La répartition des volumes destinés à l’enchère ou à l’allocation contractuelle n’est nulle part précisée. Les détenteurs de CAAF deviennent des détenteurs de garantie d’approvisionnement forestier (GAF) contrôlant ainsi la plus grande part des bois issus de la forêt publique. Le livre vert parlait d’une proportion de 75 %, la loi ne le précise pas. L’essentiel des volumes disponibles étant attribué à ces GAF, il est d’ores et déjà acquis qu’il ne restera qu’une place résiduelle pour de nouveaux projets, pour l’arrivée de nouveaux acteurs.

  • Aucun nouveau pouvoir pour les élus

La loi ne définit aucun pouvoir nouveau pour les élus locaux. Le nouveau régime forestier n’ouvre sur aucune dynamique de co-construction de la politique forestière. C’est encore la logique des groupes de pression auxquels restent assimilés les instances locales et régionales qui va prévaloir.

  • Une logique de sous-traitance

Le ministère des Ressources naturelles et de la Faune (MRNF) garde la main haute sur la stratégie de gestion des approvisionnements et sur les modèles d’affaires à privilégier pour la transformation. La déconcentration administrative de l’aménagement vers les directions régionales viendra consacrer la prégnance d’un modèle de sous-traitance pour les travaux, modèle qui ne constituera qu’une nouvelle façon de gérer les retombées locales.

En conclusion, le chercheur de l’IRÉC indique que gouvernement et les franges les plus conservatrices de l’industrie ont peut-être gagné du temps mais les aspirations qui ont provoqué l’émergence du concept de forêt de proximité ne s’éteindront pas. « Les communautés forestières la transformeront en rendez-vous reporté, affirme-t-il. Le nouveau paradigme forestier finira par s’imposer parce que la forêt québécoise est un patrimoine fabuleux auquel ne renonceront pas ceux et celles qui veulent en vivre autrement que soumis au bon vouloir de ceux qui en profitent. »

 


Par Robert Laplante
Directeur général de l’Institut de recherche en économie contemporaine (IRÉC)

Le directeur général de l’Institut de recherche en économie contemporaine (IRÉC), Robert Laplante, détient un doctorat d’État en sciences sociales (sociologie) de l’École normale supérieure de Cachan (Paris). Il a publié de nombreux travaux scientifiques, en particulier dans le domaine des études coopératives. Il s’intéresse plus spécifiquement à l’économie politique de l’exploitation forestière et aux questions relatives au développement régional. Il a reçu en 2007 le Prix du mérite coopératif forestier décerné par la Fédération des coopératives forestières du Québec (FCFQ). Son ouvrage sur « L’expérience coopérative de Guyenne » reste une référence pour quiconque s’intéresse aux réalisations de la coopération forestière.

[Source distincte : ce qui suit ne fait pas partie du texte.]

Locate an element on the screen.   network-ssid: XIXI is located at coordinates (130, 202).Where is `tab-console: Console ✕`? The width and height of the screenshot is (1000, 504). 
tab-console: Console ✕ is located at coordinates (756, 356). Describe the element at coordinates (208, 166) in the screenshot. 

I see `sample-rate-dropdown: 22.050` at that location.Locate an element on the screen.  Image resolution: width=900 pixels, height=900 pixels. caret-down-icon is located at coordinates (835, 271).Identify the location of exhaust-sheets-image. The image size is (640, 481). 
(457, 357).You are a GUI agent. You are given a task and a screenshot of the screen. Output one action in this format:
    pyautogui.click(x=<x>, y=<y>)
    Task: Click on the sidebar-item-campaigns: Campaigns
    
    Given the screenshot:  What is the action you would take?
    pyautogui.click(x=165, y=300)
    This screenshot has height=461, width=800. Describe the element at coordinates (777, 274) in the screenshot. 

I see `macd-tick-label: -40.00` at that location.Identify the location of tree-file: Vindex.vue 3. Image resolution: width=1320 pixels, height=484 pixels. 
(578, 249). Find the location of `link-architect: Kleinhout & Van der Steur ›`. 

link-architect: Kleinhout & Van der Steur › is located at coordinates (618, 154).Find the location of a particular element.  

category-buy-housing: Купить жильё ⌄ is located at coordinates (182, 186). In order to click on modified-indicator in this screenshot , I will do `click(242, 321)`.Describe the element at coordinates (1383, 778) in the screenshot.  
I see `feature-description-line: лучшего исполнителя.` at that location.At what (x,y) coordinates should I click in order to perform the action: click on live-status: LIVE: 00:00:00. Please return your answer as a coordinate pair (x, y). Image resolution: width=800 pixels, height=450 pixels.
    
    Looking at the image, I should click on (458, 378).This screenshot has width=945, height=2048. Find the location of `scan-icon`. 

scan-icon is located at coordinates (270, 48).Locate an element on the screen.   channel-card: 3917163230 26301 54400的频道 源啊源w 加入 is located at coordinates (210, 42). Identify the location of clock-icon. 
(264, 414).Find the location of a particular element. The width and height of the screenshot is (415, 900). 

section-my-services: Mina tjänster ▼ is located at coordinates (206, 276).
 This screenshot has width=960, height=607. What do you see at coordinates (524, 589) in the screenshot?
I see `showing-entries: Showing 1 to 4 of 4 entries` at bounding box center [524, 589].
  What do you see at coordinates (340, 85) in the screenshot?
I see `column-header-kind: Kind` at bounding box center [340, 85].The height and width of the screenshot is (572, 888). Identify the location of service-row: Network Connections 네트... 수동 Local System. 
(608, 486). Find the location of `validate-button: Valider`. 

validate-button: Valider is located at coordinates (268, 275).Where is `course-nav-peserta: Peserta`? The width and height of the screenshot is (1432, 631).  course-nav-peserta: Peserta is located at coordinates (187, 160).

En février 2010, il publiait avec Charles Provost un important rapport de recherche intitulé « Le cas de Champneuf et l’émergence de la notion de forêt de proximité ». En août dernier, il publiait une note de recherche intitulée « Forêt de proximité et nouveau régime forestier : occasion ratée, rendez-vous reporté » qui fait une analyse percutante de la nouvelle Loi sur l’aménagement durable du domaine forestier.